▸ **RECORDED DATA**:
↓

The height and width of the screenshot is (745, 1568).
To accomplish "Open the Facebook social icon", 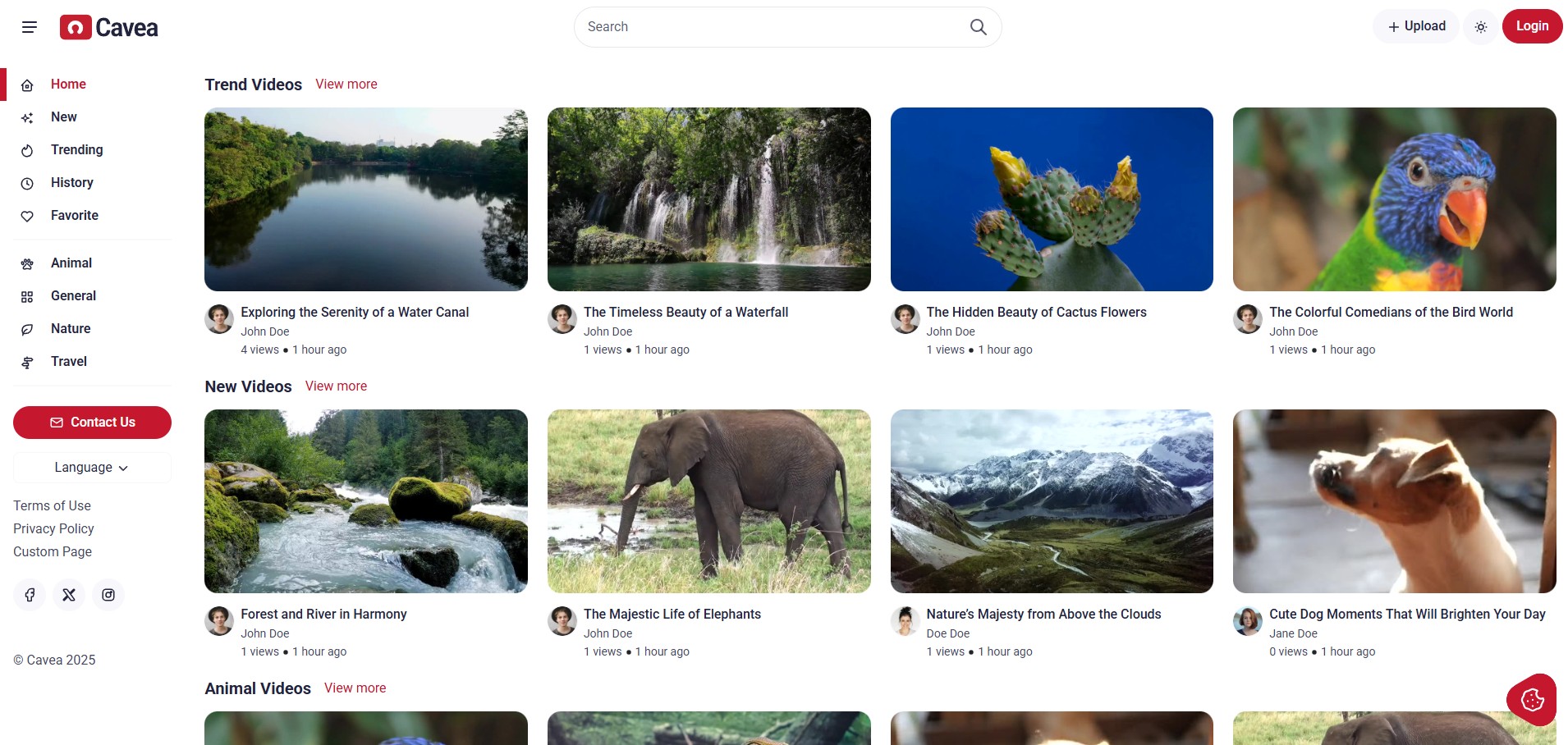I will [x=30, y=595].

↑
↓

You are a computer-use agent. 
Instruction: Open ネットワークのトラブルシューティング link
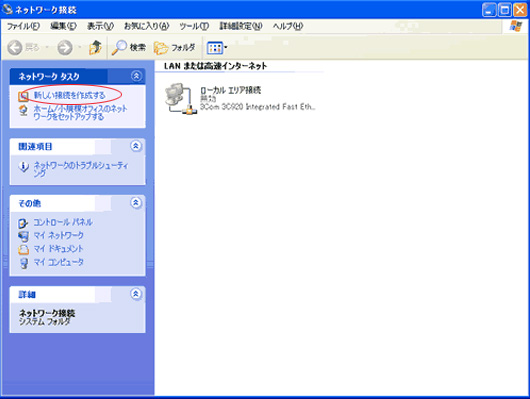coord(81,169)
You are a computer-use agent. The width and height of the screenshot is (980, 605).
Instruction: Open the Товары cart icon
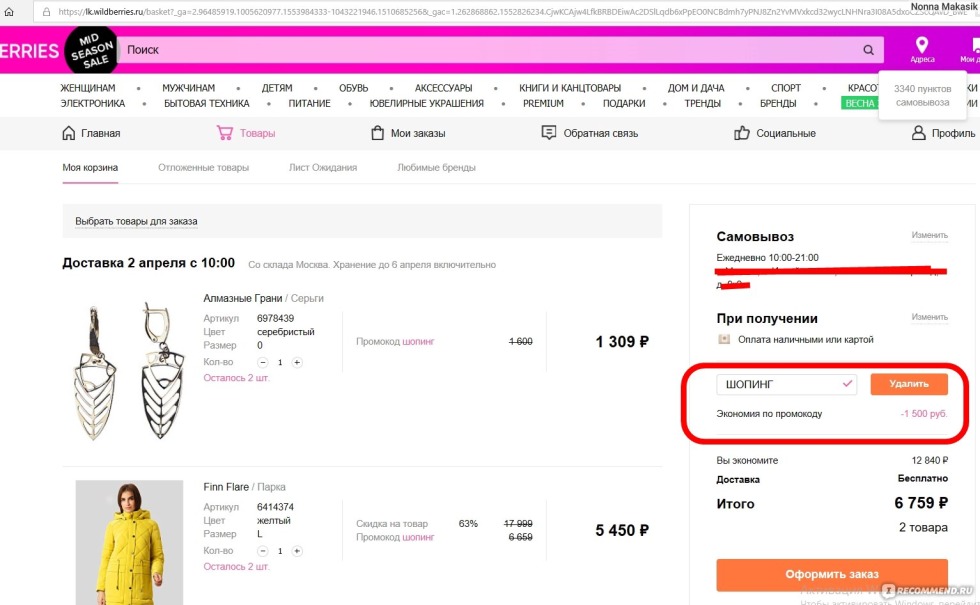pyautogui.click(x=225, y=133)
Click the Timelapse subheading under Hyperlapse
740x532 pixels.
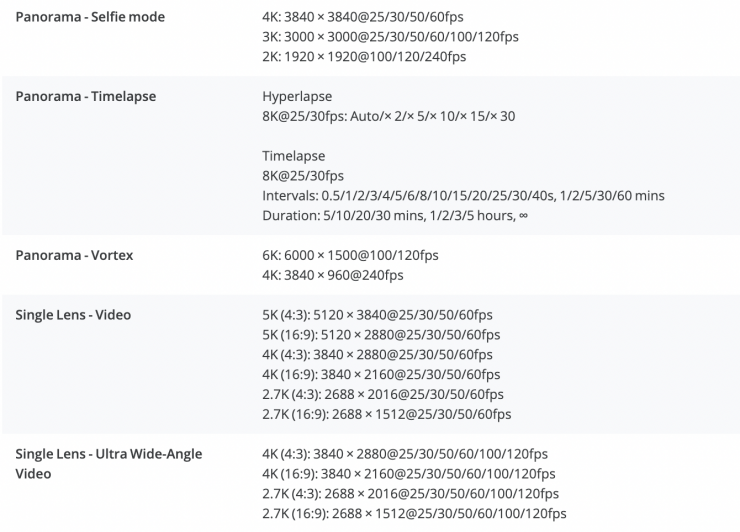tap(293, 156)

↑

▸ **EXERCISE DESCRIPTION**: Take each line above that holds the string "height" and copy it.

▸ **SOLUTION TO THE PROBLEM**:
The height and width of the screenshot is (745, 1568).
You are a computer-use agent. The width and height of the screenshot is (980, 605).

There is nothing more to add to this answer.